Paul served a similar service in the South Carolina debate of the 10 GOP presidential hopefuls, although few of his competitors sounded very appreciative.
Paul and Kucinich came to mind as I was considering the prospects for what this column is really about: the possible rise of a third-party candidate generated on the Internet.
Independents and big names from both major parties have organized a project, called Unity ’08, which hopes to run a middle-of-the-road bipartisan alternative to the GOP and Democratic nominees.
The main organizers, Republican consultant Doug Bailey and Democrats Gerald Rafshoon and Hamilton Jordan, who both worked in the Carter White House, say they originally planned to write a book together about the broken political system. Somewhere in their discussions somebody must have pointed out that there are already about 18 bazillion bipartisan books on the shelves about how the system is broken. So they came up with a big idea: Recruit 10 million people to be delegates for a virtual convention to be held on the Web in June 2008. Donations will be appreciated too. Campaigns do cost money, but 10 million people wouldn’t have to suffer much pain to raise the $10 million or so that a new party would need to get started.
The Internet gives today’s new movements that kind of new power.
Former Vermont Gov. Howard Dean and Illinois Sen. Barack Obama have shown how quickly a newcomer with maverick star power and a provocative agenda can raise money as quickly as the old stars with their old-style organizations.
The timing is right too.
Party allegiance has hit its lowest tide since the birth of scientific polling. As many as a third of American voters now call themselves “independent.” Although most still tend to vote for one party’s ticket or the other, many are waiting to be wooed by a fresh and new alternative.
With the big states pushing their presidential primaries up the calendar to be part of the early action, the nominee of both parties could be chosen by early February. For the first time, that will leave nine months for boredom, second thoughts and candidate implosions. Enter the Unity ’08 surprise in June and there could be a whole new political ballgame by the time voters are ready to pay serious attention to the campaign, typically after Labor Day.

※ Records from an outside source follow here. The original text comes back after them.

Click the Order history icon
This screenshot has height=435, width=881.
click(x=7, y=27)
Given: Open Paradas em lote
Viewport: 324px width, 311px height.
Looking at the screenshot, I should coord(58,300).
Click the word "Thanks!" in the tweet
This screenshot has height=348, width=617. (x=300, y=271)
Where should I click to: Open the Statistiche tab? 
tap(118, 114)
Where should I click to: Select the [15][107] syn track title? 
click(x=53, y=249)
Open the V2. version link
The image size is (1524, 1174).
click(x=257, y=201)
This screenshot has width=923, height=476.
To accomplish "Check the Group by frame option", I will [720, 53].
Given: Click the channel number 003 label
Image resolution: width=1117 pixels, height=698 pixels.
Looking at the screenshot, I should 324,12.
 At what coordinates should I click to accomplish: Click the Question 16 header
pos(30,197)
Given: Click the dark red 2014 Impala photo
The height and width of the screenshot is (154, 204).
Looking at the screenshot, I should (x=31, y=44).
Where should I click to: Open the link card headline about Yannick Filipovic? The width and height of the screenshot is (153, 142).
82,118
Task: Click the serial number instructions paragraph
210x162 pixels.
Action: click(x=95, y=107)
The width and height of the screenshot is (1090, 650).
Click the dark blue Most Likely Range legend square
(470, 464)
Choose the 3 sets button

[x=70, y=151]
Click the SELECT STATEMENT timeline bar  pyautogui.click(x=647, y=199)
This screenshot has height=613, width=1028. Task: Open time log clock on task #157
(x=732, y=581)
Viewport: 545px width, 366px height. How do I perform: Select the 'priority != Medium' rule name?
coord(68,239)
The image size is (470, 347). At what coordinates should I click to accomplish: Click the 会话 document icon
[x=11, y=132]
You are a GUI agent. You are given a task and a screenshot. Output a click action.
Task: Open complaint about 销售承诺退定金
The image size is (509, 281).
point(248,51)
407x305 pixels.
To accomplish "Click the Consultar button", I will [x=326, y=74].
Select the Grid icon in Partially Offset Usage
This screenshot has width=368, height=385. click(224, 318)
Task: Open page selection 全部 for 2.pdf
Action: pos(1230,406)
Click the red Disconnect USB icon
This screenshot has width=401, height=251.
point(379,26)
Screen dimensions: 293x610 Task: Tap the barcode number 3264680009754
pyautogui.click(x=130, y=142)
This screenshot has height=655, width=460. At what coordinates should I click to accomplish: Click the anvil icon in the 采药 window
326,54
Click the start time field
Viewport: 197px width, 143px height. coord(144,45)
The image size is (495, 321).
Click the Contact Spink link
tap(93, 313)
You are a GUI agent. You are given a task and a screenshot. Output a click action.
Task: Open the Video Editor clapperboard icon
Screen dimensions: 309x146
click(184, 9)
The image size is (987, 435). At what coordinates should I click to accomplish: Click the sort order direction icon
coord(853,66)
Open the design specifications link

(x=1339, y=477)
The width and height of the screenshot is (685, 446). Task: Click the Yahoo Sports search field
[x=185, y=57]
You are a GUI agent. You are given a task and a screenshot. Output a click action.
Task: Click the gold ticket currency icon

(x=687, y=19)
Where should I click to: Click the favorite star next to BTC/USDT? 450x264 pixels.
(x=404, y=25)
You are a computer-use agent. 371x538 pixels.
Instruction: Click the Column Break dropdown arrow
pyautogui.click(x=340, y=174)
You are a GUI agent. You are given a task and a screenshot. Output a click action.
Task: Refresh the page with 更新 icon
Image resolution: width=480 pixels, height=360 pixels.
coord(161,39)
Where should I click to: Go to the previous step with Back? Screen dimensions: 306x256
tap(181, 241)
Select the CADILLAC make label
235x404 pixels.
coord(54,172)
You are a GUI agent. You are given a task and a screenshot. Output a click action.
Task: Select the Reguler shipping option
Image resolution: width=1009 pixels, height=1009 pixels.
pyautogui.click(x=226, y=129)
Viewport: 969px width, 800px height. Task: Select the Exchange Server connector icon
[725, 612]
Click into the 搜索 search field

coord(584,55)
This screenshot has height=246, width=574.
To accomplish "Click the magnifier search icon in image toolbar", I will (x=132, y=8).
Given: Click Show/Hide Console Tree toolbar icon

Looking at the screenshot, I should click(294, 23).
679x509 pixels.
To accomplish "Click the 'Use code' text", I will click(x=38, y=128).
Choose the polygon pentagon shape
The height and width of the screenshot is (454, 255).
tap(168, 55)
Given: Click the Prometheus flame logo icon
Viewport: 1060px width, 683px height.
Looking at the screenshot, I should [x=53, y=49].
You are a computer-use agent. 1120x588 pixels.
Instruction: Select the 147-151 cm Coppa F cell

Who might that Unity ’08 ticket be? Organizers are insisting on a ticket that will bring a Republican and a Democrat together. If either of the two major-party nominees decides to woo Unity’s endorsement, for example, he or she would have to name a vice president from the other party. Not likely, I say, but strange things happen in politics.
After all, if, say, Sen. Hillary Rodham Clinton and Sen. John McCain (both of whom voted for the war) win party nomination, Unity ’08 could provide an alternative ticket. My Newsweek column-writing colleague Eleanor Clift recently raised the possibility of an anti-war Unity ’08 ticket of Obama and Sen. Chuck Hagel, a Nebraska Republican Vietnam War veteran. Both men are critics of Bush’s Iraq policy.
But, judging by the hyperbolic temperament of most Internet political junkies with whom I have had experience, Hagel and Obama might not be maverick enough.
A Ron Paul and Dennis Kucinich ticket would have a better chance. Paul, for example, scored 91 percent support in a recent straw poll of more than 300 Web-heads by a Web site called USAElectionPolls.com, even though he scores barely 1 percent in scientific polls.
The Internet crowd loves their red meat, whether it comes from cows or tofu.
That gives X-tremers like Paul and Kucinich a chance to win Unity ’08, as soon as they work out who gets top billing.